What matters to me is that for the last 2 years people have been suffering, fearing and dying over there. Normal people, ordinary people. People I could relate to. The death of an illiterate shepherd on the Tora Bora hills is not less dramatic, his life just as valuable, but I have to acknowledge to myself that there are other levels to relate to people, beyond that of just "being a human like me". I go through the gory, unsettling, disgusting images that the internet is flooded with. Before-and-after pictures of places that used to be beautiful, peaceful, or just "normal". Places where people of all ages had their trade, their everyday dramas, their jobs, their exams, their hopeless crushes on that girl/guy. When destruction hits people I can relate to, with similar dreams and aspirations, it all gets a lot scarier. To know that those people are no more, wiped away but the tug of war between their government and a bunch of thugs, to know that their existence has been shredded to pieces by the war-game of far way nations, is simply too disgusting to ignore.

But I can go deeper than that. I will. Syria, in a way, is family to me. It makes bleed the hearts of the people I love most, the ones who mean the most to me. I am not Buddha, I am not an enlightened soul. Certain wars will mean more to me than others. Certain events will tip the scale in favor of at least trying to say something, to articulate a thought.

http://www.aljazeera.com/news/middleeast/2013/01/2013115135151522535.html

This is just the last in a long line of brutalities. This one robbed us of 87 (as of now) people and shattered the lives of those who knew them. It hit them where it hurts, where they thought it could not, would not happen. Because the parties are their own government, or a militia that allegedly, supposedly, theoretically took arms to overturn a corrupt police-state.

All I can do now is pose myself, and those around me, a simple question. Is it worth it? No. It is not. It cannot be. Do not come to me ever saying that this is a "necessary price", that "transitions are always bloody", that there are "lesser" or "necessary evils". There are not. We screwed up, big time, all of us. The dictator refuses to budge, refuses to bend, refuses to reform, cracks down on his own people, and what do we do? Do we help the citizens find a voice? Do we pressure said government to pull its head out of its ass? No, we do not. We flood the country with weapons, we arm militia groups. Ignorant, bloodthirsty thugs who love their sects more than they love their country. People who are prepared to die, yes, but also people who will do so no matter how many more they drag down with them. We bless these groups, and even anoint them with legitimacy, while what happens (legally speaking), is a Head of State who is refusing to go simply because "well...because Ben Ali and Ali Abdallah Saleh did". Is the government power hungry? Sure. Is it corrupt? I don't think anyone can object to that. Were there no alternatives to all of this?

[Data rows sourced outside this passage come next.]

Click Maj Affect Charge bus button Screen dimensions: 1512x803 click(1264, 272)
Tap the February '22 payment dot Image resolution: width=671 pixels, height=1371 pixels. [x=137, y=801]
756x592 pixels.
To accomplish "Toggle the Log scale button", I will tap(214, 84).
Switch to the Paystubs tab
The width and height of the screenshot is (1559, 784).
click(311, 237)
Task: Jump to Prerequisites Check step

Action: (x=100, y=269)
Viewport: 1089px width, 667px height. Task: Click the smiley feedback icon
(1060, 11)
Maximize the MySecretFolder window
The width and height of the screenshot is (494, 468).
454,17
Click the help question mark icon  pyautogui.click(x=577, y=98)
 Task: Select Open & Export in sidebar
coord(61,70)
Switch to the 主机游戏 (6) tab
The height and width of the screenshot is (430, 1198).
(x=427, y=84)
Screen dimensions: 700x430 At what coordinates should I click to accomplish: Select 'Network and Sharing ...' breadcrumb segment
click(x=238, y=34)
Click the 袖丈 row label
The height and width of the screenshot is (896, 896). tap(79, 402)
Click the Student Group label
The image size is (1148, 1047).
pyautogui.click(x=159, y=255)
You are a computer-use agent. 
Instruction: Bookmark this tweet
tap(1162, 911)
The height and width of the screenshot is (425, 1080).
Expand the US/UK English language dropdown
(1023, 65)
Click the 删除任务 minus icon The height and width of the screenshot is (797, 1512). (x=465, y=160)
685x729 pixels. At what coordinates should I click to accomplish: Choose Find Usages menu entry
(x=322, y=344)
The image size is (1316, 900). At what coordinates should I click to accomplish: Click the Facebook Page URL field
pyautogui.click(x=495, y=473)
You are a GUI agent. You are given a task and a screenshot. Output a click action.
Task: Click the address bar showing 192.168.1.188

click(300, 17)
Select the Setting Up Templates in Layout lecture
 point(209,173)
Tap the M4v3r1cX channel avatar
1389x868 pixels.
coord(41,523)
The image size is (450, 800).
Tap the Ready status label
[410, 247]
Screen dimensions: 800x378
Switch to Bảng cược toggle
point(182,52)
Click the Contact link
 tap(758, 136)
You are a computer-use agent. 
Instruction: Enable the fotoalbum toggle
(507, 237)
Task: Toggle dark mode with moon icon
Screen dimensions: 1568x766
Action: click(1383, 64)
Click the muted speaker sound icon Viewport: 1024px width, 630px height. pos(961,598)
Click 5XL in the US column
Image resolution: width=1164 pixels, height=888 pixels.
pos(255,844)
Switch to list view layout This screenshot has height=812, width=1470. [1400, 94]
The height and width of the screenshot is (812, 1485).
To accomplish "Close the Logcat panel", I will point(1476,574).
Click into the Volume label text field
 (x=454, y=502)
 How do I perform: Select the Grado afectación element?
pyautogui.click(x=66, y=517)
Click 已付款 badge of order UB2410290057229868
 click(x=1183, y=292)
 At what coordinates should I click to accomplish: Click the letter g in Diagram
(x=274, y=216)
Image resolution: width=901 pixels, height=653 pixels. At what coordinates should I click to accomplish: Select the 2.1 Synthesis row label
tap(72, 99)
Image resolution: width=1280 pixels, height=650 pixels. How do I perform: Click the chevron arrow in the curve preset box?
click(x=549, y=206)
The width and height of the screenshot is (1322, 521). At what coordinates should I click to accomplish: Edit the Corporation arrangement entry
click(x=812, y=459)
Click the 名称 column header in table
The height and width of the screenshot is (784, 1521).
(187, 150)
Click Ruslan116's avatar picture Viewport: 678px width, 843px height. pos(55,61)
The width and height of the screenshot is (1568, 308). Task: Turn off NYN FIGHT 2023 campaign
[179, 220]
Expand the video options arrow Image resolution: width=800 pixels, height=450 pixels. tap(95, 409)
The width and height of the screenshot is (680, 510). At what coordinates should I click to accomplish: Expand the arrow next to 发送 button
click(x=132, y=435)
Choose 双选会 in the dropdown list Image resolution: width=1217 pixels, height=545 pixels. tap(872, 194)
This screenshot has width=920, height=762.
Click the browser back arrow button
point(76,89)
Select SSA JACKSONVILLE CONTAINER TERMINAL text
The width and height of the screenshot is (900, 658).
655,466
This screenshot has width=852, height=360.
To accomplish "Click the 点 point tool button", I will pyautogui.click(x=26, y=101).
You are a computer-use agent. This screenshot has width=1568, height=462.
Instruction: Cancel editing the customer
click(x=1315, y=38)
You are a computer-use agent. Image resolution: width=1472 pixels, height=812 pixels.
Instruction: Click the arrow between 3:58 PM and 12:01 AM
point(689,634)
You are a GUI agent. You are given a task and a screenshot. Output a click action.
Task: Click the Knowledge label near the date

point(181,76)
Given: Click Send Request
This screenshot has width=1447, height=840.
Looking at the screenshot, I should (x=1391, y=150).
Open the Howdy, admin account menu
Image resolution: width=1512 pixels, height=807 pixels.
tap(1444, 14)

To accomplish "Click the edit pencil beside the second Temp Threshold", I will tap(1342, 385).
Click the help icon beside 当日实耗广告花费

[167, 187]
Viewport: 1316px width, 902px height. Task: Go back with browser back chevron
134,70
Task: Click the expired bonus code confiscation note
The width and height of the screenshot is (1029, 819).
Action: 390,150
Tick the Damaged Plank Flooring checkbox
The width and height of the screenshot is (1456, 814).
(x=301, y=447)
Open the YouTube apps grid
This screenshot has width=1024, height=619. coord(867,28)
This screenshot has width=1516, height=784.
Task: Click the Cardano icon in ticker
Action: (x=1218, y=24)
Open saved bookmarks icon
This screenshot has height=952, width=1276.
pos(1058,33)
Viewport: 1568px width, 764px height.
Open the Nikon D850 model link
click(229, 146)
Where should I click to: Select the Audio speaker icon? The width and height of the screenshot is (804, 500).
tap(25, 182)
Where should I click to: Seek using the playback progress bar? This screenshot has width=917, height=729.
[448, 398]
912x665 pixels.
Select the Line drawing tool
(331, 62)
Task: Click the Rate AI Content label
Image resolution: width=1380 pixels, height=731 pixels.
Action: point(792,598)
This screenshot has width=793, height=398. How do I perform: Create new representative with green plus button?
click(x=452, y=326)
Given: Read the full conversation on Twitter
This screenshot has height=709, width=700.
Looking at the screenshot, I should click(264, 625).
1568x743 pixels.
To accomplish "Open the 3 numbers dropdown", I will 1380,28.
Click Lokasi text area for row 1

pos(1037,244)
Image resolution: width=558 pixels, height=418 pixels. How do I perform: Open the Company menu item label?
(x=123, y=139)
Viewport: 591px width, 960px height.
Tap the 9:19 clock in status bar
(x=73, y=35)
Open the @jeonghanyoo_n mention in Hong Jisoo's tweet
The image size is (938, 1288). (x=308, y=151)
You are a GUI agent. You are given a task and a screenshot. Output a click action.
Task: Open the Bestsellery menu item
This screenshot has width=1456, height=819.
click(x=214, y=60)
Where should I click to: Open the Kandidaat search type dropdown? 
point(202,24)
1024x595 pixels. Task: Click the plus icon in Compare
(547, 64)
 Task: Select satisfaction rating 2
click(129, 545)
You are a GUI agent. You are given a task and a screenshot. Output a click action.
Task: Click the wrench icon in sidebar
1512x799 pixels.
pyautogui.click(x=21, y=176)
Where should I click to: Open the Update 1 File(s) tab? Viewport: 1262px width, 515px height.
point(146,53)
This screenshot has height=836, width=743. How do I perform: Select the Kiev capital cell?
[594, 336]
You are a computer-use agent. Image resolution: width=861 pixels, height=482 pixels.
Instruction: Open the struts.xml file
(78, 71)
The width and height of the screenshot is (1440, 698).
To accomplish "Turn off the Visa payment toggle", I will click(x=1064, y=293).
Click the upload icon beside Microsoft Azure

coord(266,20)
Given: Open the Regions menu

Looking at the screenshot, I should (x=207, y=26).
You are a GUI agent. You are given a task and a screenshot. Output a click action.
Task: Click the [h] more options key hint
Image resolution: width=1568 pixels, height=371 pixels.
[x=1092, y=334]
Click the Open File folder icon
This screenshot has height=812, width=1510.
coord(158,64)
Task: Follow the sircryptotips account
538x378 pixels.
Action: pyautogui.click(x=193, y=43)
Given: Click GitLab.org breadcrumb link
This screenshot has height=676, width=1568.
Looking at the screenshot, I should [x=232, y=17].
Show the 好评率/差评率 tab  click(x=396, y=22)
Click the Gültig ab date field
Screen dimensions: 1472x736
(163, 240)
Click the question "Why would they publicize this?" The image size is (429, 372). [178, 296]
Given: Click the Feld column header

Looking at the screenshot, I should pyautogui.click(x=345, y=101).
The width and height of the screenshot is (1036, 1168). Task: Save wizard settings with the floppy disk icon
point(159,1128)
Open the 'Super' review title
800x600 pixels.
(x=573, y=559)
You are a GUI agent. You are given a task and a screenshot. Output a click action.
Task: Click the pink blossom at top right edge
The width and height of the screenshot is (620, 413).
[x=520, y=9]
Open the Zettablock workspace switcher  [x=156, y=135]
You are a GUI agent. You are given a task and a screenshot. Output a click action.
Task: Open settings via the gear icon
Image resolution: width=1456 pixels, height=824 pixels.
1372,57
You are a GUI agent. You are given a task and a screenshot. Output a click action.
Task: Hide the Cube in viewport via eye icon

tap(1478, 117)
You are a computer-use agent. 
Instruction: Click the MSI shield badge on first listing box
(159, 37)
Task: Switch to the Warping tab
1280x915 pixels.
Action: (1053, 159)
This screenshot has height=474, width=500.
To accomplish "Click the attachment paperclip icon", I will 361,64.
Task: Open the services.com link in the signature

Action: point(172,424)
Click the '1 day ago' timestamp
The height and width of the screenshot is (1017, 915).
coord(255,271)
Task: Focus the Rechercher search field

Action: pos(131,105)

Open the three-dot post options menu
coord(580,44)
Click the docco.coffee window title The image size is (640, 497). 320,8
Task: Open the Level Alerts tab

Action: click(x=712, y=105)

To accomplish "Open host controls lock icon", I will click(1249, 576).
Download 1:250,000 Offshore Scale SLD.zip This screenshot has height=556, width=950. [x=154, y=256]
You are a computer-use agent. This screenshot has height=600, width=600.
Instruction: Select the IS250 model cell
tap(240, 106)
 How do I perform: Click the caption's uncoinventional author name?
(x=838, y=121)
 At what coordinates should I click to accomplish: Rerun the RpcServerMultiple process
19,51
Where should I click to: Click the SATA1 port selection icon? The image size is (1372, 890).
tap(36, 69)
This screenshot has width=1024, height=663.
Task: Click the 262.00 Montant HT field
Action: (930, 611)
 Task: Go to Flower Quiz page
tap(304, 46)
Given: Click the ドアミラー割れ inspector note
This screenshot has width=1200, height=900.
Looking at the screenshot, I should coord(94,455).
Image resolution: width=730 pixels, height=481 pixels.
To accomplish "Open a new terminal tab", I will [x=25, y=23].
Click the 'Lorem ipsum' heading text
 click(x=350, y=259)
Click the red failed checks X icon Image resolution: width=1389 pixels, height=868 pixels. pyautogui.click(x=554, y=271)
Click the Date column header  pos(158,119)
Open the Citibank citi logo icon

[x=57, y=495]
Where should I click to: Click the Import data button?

Of course there were.

But pitting Shi'ites against Sunni, crippling an enemy for good, forcing new markets to (eventually) open up to western goods, pulling all sorts of strings and stacking up all sorts of credit (to be exacted, no doubt,  at usury rates) seemed and seems more important than asking Syrians if they did not prefer to go through a political battle, rather than being engulfed in a full-on war, fought by a bunch of barbarians, in their streets and in their houses, with a dreadfully cold winter upon them, with no international help, and very little recognition, no information, surrounded by states that are at best paying lip-service to their plight, when they are not downright hostile to them or trying to exploit them as a negotiation tool (see the case of refugees).

But most importantly, and I don't give a flying shit if it sounds egoistic, it robs my loved ones of sleep, it makes them dread the future, it makes them worry sick, and I cannot just look the other way and keep to myself. If it is only to say that I am infuriated and disgusted, I will use this web space to do so.